## Text to read
────────────────
First off, I recommend soaking the nuts in some sort of penetrating oil for at least 15 minutes. I used PB Blaster. It works extremely well. Then I used a small pair of vice grips and gently but firmly locked onto the nut and slowly removed it.

After you remove it, it's time to unplug it. There is a push tab on the back of the plug attatched to the vehicle. Just push it firmly and pull. You might use a small set of pliers here to make sure you're pushing it hard enough. Mine came out without pliers though.

Once you get the O2 sensor off you can then start cleaning the surface area that the new sensor gasket mates to. You will have to remove ALL of the old sensor gasket which will more than likely be rusted to the mounting surface. I used a paint scraper to scrape it. I also used a wire brush and metal file to remove the old gasket. This is the most time consuming (at least for me) part of the job. It took me about an hour. I wanted to make sure I had a smooth mounting surface.
────────────────
## Data records
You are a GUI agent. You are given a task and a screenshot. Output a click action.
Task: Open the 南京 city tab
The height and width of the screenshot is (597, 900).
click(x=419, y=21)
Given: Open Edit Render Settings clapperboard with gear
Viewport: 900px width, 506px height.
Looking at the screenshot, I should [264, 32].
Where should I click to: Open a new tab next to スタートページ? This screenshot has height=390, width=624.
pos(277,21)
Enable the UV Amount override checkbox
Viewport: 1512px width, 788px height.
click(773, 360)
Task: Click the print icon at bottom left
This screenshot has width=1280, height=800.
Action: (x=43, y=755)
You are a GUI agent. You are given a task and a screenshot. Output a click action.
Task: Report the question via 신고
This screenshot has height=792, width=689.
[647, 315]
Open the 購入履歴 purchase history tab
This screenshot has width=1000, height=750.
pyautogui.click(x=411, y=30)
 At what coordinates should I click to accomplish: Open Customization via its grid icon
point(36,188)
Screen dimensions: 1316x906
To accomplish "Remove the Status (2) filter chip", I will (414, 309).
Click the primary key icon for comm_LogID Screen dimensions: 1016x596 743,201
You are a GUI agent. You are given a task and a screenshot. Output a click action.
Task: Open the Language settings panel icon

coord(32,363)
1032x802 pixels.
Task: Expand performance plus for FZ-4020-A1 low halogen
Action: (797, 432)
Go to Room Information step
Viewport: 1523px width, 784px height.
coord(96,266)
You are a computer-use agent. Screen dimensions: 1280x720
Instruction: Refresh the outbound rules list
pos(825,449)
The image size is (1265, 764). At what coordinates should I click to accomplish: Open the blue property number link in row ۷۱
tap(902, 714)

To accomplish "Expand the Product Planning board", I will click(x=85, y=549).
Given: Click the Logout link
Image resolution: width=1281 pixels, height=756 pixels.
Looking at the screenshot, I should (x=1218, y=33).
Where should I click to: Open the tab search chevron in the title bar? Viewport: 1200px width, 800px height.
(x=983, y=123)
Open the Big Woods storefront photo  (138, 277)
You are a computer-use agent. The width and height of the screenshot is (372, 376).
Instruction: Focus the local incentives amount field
────────────────
## Task to complete
Could you extend the O2 sensor replacement instructions, picking up right after their last sentence about wanting a smooth mounting surface?

## Exercise answer
If you stick your finger into the O2 hole it should feel smooth and you shouldn't feel a lip around the hole. The mounting surface should be completely flat. You have to use your finger feel the mounting surface because you can't see it that well. A small sharp chisel would work well here but I didn't have one so I improvised with a small dull knife. Once you are happy with your mounting surface you should clean the threads of the mounting posts with a thread cutter. M8x1.25 is the thread count and size. You will need this when you buy the replacement nuts and lock washers. After I was satisfied with the mounting surface I cleaned it with a rag soaked in Isopropyl Alcohol (rubbing alcohol).

Next just install your new O2 sensor and tighten it down. Make sure you put anti-seize on the studs.

Once you get it installed it's time to plug it back in. I used some dielectric grease and kinda forced it into the female plug holes just for good measure.

Once it is plugged in, if you didn't buy stainless nuts, I would recommend coating your new nuts and washers with the anti-seize to help keep them from rusting.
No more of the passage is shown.